Usually, we include in the ADAPTATION TEST only substances which seem to play a key role in the epicrisis presented by the patient and here we want to collect information about which aspect of the pathology should be first treated. We are looking for not only the primary causes but also the principle stressors, the elimination of which brings about the opportunity for normal self-regulation of the organism. The ADAPTATION TEST makes it possible (through the reaction to the test substances) to identify the conditions under which the body’s self-regulation activities seem to be insufficient and substitution therapy or other more invasive treatments may be required.
In the case of a fast normalization of the “Rise”, “Fall”, and “Reactivity” values (e.g. within two ADAPTATION TESTS), we can conclude that a cell communication enhancement treatment (such as bioresonance therapy) would give the necessary first push and the organism could accomplish the rest of the recovery.
If the “Rise” and “Fall” values are only partially normalized (e.g., a stepwise function coming down from a higher value to a significantly lower value) we should consider a temporal administration of home medication in addition to cell communication adjustment treatments.

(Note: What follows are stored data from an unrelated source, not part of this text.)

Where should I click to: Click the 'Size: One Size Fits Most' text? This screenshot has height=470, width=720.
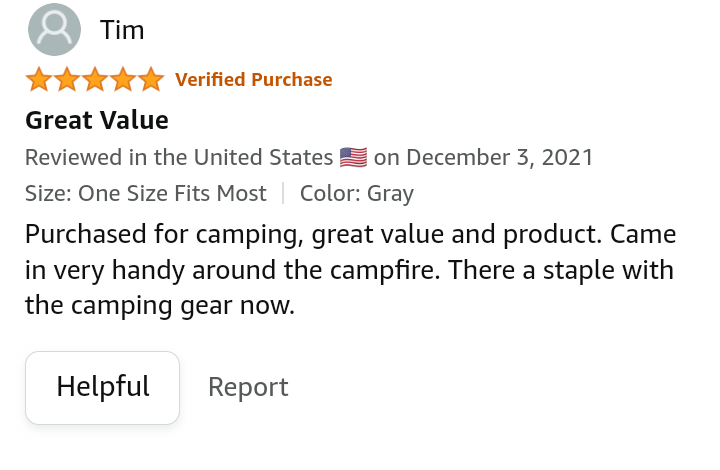click(146, 193)
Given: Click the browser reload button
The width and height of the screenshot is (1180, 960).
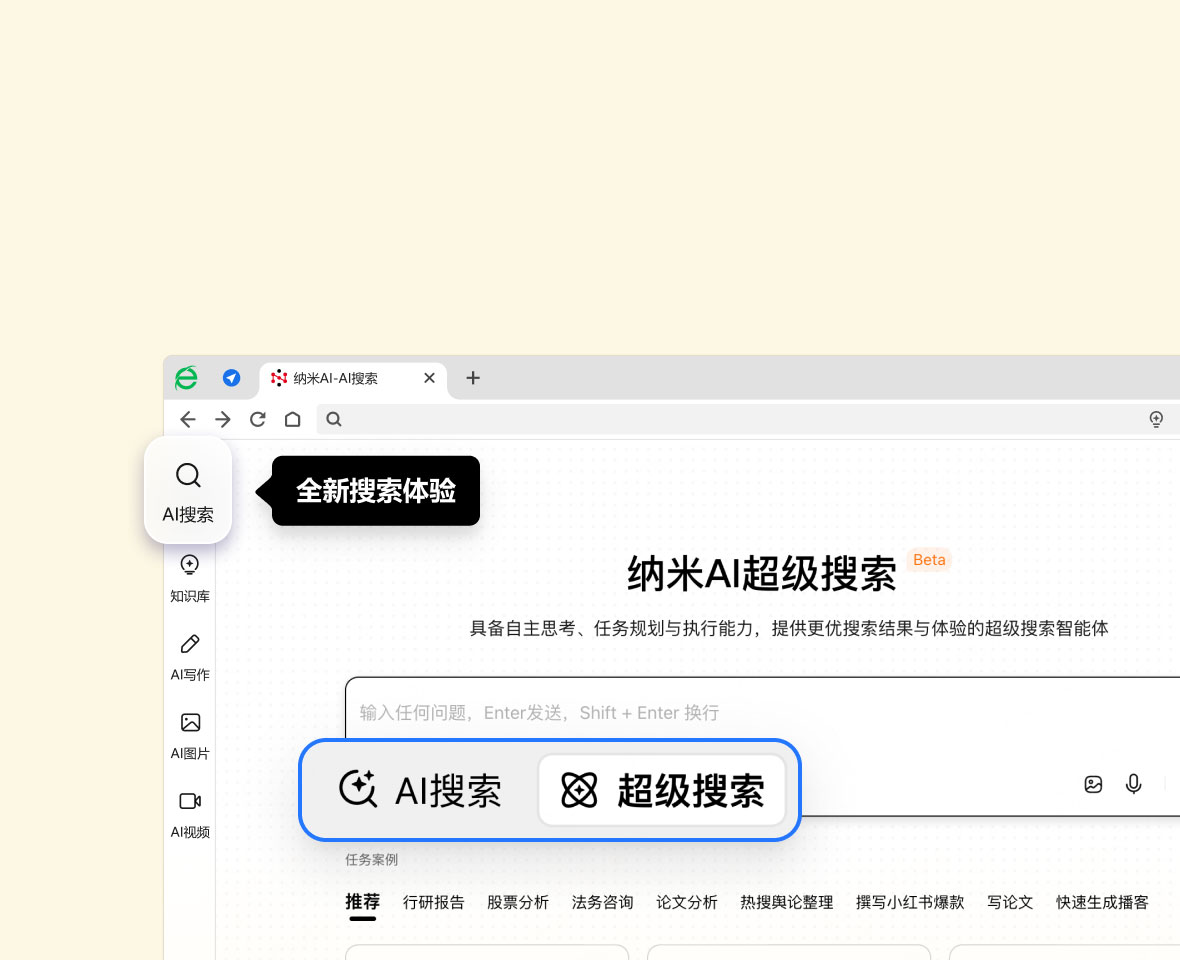Looking at the screenshot, I should coord(257,419).
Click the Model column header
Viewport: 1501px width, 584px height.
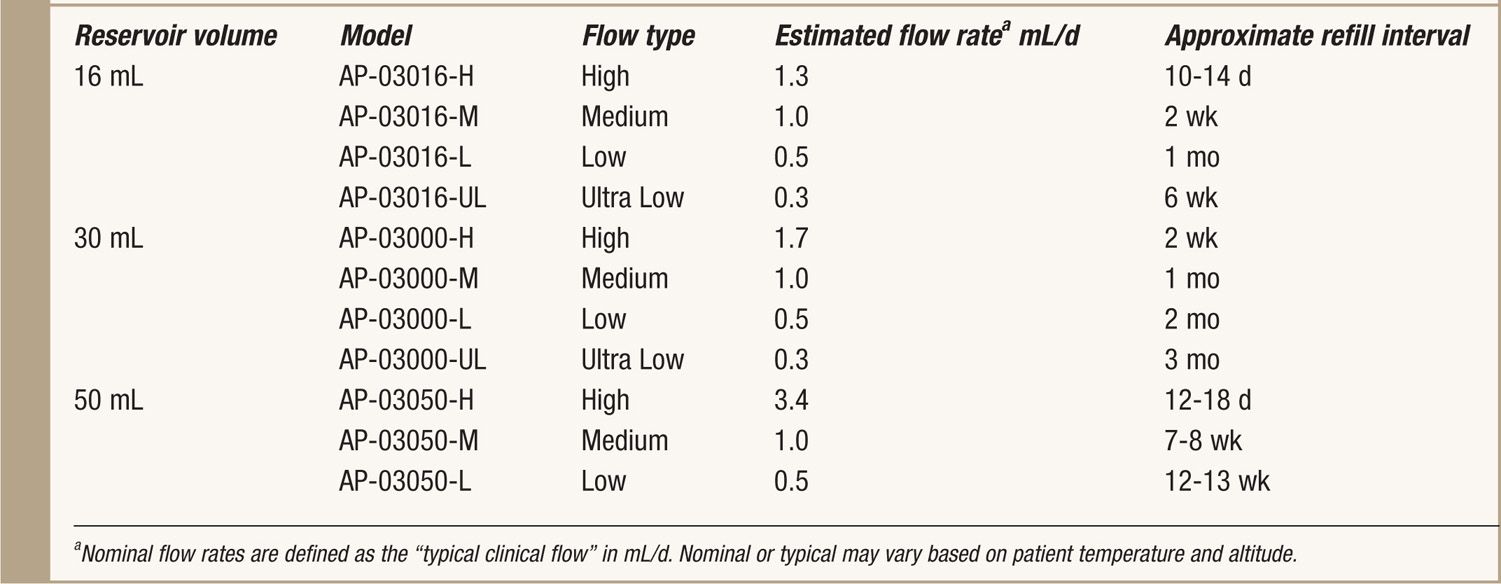(375, 37)
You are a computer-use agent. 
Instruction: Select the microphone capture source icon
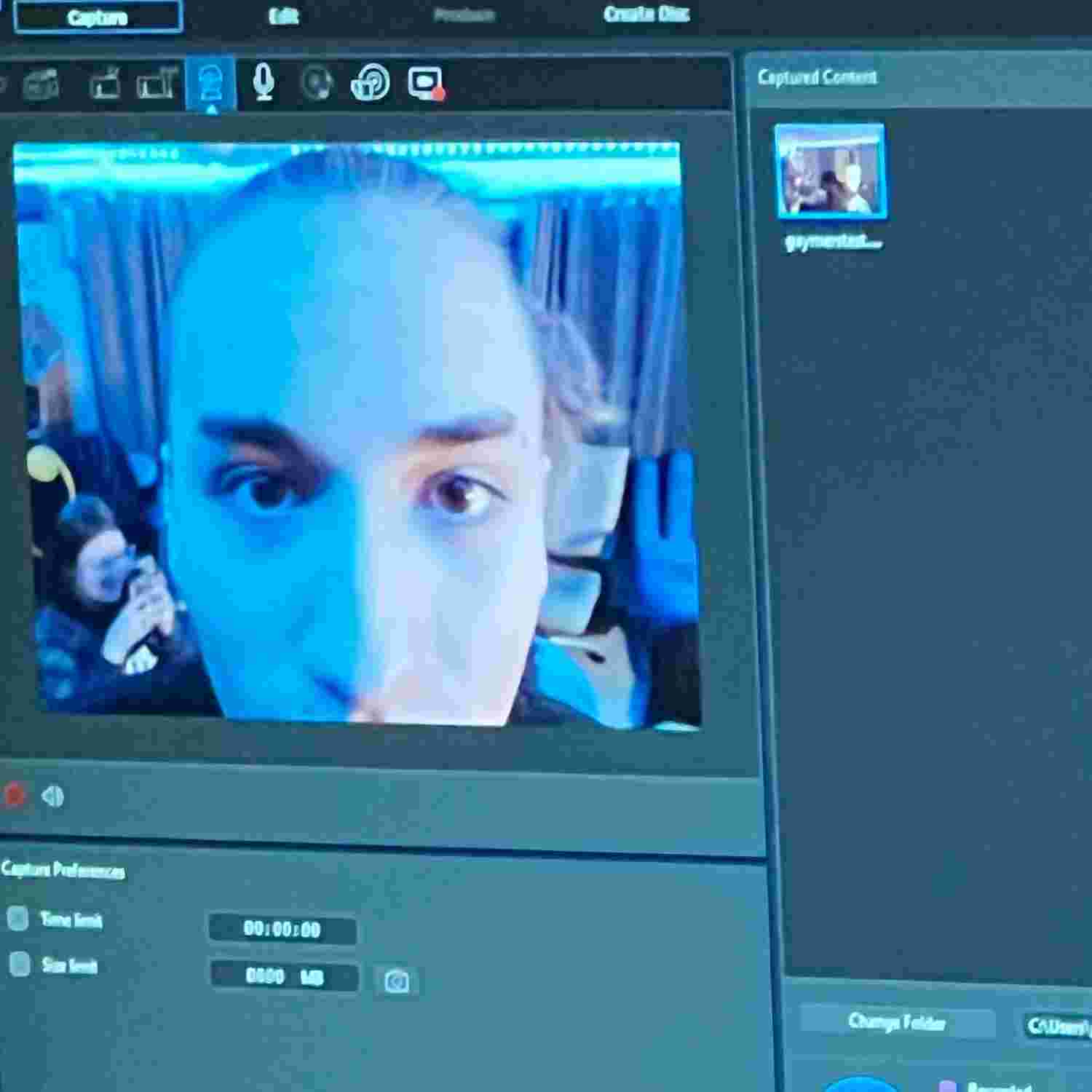(x=262, y=80)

If “Rise” and “Fall” values don’t tend to normalize even after 3-4 ADAPTATION TESTS, then the organism is incapable of any detectable degree of self-correction concerning the tested substances. In this case, the revealed principle pathogen agent cannot be treated by a local enhancement of the damaged endogenous control mechanisms. Thus, the identified substance is a significant contributor to the patient’s pathology, and a longer preparation phase in the treatment is required before causal therapy can be applied (since at the moment, the organism has no vital reserves to react to a specific treatment regarding this substance).

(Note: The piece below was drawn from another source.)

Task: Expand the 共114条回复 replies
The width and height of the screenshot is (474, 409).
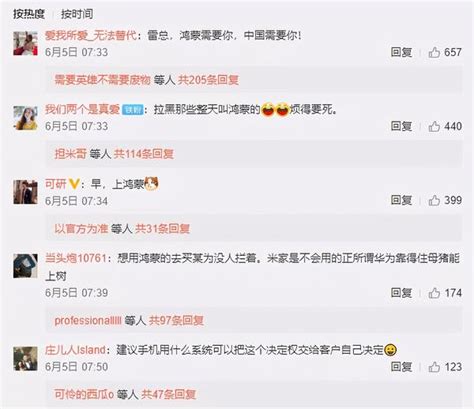Action: click(x=144, y=154)
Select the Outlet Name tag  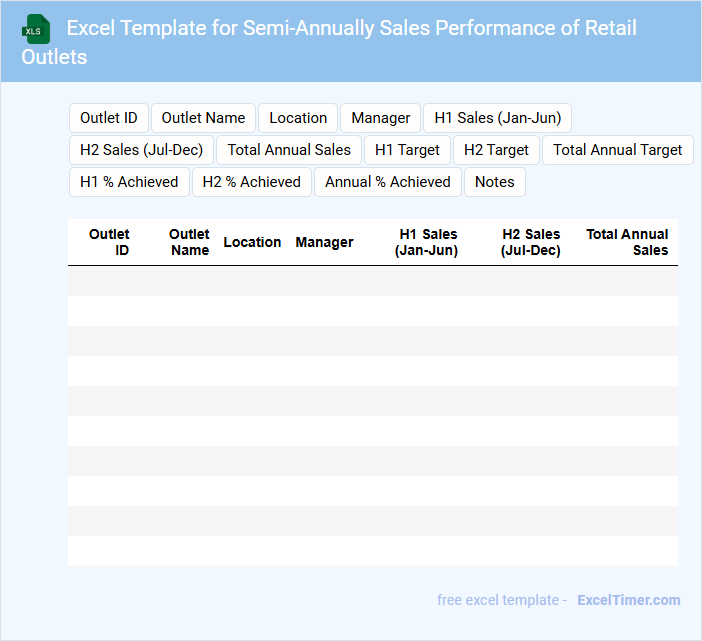(203, 118)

In some few cases, we find a strange kind of extreme fluctuation of the “Rise” and “Fall” values (from several hundred to almost zero and back repeated several times). This indicates a very severe situation, potentially due to a lack of vital reserves. The body is trying to decide whether to ignore this substance or adapt to its field, and confusion ensues. This situation must be treated very carefully, and it requires that the body’s vital reserves are built up first because if the body is treated with this substance, the patient will develop a fever. Therefore, ignore this substance in the treatment until the patient’s vital reserves will be sufficient.
Fig 5. Adaptation Test result window.
Figure 6
As Fig.7 shows, all measurement characteristics can be adjusted from the software. We usually connect the patient and the test-substance for 40 ms and start measurement with the smallest possible delay time of 1 ms. One measurement block consists of 110 ms. With the usual measurement time of 80 ms this provides a 70 ms relaxation time for the body after connection with each subsequent test substance. Since immediate adaptational activity is the object of interest, these parameters are convenient in clinical practice. However, in the case of an extreme mesenchimal block (a solid disturbance in the mesenchimal matrix which makes endogenous information transfer, i.e., electric connection, very poor), the measurement and relaxation times should be elongated.
For carrying out the adaptation test, a longer period of connection between the test-substance and the patient (the Transmit time) is applied, usually 5-7 seconds. Changes in the dynamics of the reactivity are monitored (see references 60 and 61 for a more detailed description).